▸ **Direction**:
Copy out the stretch from the line containing "Image resolution: width=1350" through the line containing "click(x=31, y=543)", swapping "checkbox" for "tick box" and leaving everything else unchanged.

▸ **Data provided**:
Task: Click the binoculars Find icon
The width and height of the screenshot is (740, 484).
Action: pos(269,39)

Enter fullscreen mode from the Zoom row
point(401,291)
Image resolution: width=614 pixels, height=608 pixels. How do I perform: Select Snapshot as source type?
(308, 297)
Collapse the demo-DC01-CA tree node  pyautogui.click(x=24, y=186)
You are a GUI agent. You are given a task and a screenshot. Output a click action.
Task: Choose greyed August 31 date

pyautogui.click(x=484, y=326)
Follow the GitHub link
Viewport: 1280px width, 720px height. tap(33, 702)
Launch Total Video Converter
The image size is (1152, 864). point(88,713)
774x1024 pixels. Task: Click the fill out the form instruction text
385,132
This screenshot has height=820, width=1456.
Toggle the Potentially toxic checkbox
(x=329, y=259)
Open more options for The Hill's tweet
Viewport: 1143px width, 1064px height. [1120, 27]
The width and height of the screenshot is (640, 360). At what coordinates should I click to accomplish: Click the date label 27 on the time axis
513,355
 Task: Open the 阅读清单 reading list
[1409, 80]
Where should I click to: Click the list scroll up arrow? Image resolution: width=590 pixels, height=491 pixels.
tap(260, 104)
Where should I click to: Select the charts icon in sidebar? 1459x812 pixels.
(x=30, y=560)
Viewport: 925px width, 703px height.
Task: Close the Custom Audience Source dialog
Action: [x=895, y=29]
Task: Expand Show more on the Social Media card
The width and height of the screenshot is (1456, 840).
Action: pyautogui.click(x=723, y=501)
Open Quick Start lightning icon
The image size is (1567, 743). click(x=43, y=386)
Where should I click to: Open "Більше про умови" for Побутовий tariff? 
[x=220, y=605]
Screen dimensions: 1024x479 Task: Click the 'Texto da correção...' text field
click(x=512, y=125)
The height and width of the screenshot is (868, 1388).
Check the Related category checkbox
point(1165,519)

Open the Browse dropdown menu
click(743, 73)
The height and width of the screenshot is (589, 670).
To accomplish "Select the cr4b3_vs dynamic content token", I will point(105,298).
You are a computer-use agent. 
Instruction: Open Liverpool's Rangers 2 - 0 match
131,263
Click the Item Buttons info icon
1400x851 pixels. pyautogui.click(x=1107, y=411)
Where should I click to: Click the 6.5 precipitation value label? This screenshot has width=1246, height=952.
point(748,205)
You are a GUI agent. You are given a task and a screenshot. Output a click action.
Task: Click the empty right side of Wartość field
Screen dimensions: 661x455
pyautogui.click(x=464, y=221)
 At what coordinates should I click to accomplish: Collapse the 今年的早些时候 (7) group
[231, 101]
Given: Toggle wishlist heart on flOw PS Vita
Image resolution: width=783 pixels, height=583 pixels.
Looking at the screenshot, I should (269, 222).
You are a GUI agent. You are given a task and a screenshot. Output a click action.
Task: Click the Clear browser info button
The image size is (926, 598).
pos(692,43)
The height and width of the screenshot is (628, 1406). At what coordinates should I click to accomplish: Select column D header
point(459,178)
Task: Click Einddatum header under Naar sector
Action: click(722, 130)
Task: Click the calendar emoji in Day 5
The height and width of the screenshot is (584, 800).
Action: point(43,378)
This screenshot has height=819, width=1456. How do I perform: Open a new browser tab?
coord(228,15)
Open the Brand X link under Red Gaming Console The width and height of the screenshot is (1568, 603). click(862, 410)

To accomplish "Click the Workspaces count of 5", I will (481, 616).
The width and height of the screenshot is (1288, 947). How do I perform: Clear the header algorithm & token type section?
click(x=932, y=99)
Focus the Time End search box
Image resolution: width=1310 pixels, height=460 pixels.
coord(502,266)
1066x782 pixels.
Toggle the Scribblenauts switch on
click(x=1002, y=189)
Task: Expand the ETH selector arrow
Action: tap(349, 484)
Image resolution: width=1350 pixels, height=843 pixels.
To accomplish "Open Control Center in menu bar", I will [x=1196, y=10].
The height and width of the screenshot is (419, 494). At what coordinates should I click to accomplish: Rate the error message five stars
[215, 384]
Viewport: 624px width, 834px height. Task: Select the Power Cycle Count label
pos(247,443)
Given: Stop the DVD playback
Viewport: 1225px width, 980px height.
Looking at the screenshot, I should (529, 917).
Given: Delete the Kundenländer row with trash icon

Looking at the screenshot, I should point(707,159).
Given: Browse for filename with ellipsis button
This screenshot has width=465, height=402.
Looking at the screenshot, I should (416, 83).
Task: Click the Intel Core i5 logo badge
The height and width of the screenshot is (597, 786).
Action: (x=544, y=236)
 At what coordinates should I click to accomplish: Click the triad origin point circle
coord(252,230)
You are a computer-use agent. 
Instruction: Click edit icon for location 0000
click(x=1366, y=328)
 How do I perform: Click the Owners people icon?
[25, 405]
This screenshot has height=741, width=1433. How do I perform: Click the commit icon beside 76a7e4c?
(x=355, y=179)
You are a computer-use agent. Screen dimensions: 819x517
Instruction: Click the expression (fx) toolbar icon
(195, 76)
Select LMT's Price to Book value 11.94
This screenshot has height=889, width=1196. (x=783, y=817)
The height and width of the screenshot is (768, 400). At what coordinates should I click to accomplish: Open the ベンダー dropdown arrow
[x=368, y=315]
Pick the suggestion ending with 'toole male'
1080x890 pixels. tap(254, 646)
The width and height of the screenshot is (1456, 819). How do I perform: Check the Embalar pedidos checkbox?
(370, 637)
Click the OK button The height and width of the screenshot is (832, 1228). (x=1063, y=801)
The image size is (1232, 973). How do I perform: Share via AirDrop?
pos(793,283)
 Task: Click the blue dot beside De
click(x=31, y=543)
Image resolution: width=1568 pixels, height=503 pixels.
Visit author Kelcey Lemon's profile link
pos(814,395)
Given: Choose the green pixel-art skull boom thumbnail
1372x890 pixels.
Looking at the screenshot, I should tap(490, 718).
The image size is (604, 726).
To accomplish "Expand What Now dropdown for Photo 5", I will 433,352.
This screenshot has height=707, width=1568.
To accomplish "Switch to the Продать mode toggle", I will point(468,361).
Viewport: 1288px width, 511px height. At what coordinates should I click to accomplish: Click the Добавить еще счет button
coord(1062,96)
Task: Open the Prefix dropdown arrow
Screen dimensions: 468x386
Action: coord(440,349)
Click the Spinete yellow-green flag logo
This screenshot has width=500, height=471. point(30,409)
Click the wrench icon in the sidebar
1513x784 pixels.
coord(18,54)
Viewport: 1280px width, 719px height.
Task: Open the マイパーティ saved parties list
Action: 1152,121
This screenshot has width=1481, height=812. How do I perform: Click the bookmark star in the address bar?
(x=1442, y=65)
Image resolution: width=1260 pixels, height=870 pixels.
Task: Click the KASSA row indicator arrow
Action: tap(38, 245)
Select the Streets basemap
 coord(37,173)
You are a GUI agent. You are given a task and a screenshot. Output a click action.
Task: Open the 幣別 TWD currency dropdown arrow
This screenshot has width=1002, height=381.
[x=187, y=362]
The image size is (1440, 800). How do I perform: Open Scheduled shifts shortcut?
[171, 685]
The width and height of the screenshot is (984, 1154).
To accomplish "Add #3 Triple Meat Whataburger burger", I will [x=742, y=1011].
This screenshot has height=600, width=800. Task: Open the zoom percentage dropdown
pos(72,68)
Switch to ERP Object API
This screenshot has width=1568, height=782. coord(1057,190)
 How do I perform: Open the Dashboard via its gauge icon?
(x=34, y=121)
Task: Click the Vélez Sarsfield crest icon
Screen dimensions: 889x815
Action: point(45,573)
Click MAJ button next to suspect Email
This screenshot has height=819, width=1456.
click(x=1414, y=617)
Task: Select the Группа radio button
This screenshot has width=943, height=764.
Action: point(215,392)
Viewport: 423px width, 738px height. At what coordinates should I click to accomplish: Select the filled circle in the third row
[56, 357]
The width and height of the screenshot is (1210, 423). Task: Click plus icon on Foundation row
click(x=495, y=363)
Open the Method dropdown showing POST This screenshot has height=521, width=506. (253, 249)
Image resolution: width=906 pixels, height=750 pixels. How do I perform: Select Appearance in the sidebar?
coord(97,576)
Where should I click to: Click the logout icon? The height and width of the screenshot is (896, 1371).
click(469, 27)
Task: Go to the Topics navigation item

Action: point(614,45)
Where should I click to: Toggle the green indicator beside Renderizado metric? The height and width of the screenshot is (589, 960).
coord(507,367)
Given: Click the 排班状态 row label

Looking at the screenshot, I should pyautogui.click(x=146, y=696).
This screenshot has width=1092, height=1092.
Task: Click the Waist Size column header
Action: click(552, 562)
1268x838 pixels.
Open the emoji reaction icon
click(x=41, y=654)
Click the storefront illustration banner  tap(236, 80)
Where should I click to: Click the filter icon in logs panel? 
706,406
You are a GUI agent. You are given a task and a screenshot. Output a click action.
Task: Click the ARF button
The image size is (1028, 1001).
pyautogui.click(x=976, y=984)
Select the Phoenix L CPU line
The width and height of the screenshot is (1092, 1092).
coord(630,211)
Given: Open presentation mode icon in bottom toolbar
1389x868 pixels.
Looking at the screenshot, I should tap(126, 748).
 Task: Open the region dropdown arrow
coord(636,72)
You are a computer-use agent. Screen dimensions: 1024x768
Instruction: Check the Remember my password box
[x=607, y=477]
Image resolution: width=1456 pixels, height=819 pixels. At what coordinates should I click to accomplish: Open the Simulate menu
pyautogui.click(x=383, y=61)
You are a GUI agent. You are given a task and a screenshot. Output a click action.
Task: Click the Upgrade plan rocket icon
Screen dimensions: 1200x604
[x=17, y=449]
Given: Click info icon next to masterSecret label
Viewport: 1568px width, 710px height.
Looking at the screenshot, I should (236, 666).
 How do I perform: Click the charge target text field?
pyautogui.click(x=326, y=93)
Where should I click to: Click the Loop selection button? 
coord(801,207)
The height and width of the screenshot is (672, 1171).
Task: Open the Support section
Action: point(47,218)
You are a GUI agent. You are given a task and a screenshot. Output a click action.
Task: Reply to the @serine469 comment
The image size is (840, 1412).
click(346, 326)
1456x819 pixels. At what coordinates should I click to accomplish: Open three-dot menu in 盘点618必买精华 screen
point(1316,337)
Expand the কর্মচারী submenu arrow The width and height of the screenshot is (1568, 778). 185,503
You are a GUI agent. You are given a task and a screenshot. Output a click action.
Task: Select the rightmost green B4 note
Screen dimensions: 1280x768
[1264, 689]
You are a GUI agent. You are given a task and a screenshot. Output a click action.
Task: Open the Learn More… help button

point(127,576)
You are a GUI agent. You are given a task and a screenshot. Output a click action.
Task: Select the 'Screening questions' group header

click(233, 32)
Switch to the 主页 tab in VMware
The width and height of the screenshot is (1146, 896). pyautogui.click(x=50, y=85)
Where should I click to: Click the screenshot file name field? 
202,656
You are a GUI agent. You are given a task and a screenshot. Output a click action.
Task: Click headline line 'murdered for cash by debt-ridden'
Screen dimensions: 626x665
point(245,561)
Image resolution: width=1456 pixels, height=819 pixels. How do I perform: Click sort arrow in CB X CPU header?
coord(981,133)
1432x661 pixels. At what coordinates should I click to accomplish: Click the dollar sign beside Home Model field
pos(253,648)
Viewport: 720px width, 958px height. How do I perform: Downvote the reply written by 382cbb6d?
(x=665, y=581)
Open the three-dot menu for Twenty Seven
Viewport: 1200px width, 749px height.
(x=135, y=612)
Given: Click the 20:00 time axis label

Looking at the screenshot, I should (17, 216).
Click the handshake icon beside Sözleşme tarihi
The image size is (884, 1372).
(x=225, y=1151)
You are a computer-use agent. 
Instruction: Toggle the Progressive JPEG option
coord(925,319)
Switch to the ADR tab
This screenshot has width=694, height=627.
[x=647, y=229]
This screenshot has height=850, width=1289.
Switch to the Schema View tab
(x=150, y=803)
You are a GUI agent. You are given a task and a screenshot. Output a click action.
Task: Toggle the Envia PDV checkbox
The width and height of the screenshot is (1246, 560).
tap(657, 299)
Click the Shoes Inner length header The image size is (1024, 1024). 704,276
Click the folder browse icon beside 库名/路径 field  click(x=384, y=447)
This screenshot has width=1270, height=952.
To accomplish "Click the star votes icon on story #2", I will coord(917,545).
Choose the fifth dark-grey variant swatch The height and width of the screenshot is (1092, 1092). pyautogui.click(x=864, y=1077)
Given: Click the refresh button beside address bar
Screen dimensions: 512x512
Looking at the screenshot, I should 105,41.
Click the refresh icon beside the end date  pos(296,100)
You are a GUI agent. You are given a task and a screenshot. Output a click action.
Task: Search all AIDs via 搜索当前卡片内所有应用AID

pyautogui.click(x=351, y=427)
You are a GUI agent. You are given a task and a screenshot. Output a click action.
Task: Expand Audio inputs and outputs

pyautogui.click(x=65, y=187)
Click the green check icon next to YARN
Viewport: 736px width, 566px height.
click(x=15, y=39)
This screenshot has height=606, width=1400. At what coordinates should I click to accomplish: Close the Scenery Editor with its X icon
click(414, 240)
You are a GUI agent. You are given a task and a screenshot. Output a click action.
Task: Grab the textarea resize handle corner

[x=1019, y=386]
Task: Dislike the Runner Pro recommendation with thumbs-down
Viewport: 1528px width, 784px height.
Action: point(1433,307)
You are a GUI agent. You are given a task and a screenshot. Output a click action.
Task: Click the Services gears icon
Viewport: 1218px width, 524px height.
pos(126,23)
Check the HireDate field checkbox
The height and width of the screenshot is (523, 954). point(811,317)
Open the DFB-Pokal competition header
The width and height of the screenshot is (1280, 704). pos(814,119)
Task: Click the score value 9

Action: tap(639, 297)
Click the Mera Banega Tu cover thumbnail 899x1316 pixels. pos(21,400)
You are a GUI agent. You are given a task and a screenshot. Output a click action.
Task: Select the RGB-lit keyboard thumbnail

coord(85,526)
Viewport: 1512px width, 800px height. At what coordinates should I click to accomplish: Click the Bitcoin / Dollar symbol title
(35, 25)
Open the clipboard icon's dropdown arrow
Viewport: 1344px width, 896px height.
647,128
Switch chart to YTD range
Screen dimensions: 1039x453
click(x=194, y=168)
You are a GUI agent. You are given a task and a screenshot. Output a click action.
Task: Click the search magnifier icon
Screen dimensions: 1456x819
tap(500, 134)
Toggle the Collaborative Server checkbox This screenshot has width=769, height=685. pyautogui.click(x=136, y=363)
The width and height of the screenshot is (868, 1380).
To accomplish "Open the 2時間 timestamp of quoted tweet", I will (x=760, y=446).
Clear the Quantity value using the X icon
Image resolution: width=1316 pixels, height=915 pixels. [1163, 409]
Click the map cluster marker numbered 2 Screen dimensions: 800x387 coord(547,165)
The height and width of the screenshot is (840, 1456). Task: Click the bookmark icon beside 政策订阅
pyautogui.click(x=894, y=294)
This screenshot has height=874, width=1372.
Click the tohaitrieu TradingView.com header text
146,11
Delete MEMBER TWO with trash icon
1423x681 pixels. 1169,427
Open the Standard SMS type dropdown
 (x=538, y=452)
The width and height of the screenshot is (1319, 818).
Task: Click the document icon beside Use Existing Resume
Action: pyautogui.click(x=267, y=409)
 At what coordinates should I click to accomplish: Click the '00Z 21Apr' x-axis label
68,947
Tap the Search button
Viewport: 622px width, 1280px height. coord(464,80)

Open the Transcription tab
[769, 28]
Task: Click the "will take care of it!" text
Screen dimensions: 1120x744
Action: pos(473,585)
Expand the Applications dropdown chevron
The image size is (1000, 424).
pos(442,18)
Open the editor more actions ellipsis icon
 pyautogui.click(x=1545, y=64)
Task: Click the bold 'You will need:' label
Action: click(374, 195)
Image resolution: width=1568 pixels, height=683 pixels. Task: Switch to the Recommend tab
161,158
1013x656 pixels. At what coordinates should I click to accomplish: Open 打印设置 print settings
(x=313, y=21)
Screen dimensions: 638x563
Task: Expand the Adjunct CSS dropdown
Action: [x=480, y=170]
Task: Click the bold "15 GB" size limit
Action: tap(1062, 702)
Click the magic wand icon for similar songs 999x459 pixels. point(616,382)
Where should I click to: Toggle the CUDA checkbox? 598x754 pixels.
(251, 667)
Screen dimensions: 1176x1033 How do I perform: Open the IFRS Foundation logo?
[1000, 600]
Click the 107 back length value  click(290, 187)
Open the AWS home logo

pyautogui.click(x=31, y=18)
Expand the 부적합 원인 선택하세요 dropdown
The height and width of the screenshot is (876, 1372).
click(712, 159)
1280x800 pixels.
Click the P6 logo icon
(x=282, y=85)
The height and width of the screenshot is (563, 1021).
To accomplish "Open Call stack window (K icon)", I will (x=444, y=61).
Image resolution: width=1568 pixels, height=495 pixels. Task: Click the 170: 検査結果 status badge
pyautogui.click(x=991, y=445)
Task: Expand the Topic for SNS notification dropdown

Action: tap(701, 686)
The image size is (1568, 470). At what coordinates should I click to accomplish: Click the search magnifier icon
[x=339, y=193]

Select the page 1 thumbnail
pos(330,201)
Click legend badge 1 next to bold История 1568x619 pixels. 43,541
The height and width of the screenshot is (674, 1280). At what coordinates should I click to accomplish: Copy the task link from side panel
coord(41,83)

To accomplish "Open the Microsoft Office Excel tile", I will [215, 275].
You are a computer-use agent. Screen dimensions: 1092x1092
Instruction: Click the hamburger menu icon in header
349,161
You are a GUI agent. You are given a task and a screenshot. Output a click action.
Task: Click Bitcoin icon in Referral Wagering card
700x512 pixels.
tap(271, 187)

▸ **Task result**:
Image resolution: width=1350 pixels, height=843 pixels.
To accomplish "Open Control Center in menu bar", I will [x=1196, y=10].
The height and width of the screenshot is (419, 494). At what coordinates should I click to accomplish: Rate the error message five stars
[215, 384]
Viewport: 624px width, 834px height. Task: Select the Power Cycle Count label
pos(247,443)
Given: Stop the DVD playback
Viewport: 1225px width, 980px height.
Looking at the screenshot, I should (529, 917).
Given: Delete the Kundenländer row with trash icon

Looking at the screenshot, I should point(707,159).
Given: Browse for filename with ellipsis button
This screenshot has width=465, height=402.
Looking at the screenshot, I should (416, 83).
Task: Click the Intel Core i5 logo badge
The height and width of the screenshot is (597, 786).
Action: (x=544, y=236)
 At what coordinates should I click to accomplish: Click the triad origin point circle
coord(252,230)
You are a computer-use agent. 
Instruction: Click edit icon for location 0000
click(x=1366, y=328)
 How do I perform: Click the Owners people icon?
[25, 405]
This screenshot has height=741, width=1433. How do I perform: Click the commit icon beside 76a7e4c?
(x=355, y=179)
You are a computer-use agent. Screen dimensions: 819x517
Instruction: Click the expression (fx) toolbar icon
(195, 76)
Select LMT's Price to Book value 11.94
This screenshot has height=889, width=1196. (x=783, y=817)
The height and width of the screenshot is (768, 400). At what coordinates should I click to accomplish: Open the ベンダー dropdown arrow
[x=368, y=315]
Pick the suggestion ending with 'toole male'
1080x890 pixels. tap(254, 646)
The width and height of the screenshot is (1456, 819). How do I perform: Check the Embalar pedidos tick box?
(370, 637)
Click the OK button The height and width of the screenshot is (832, 1228). (x=1063, y=801)
The image size is (1232, 973). How do I perform: Share via AirDrop?
pos(793,283)
 Task: Click the blue dot beside De
click(x=31, y=543)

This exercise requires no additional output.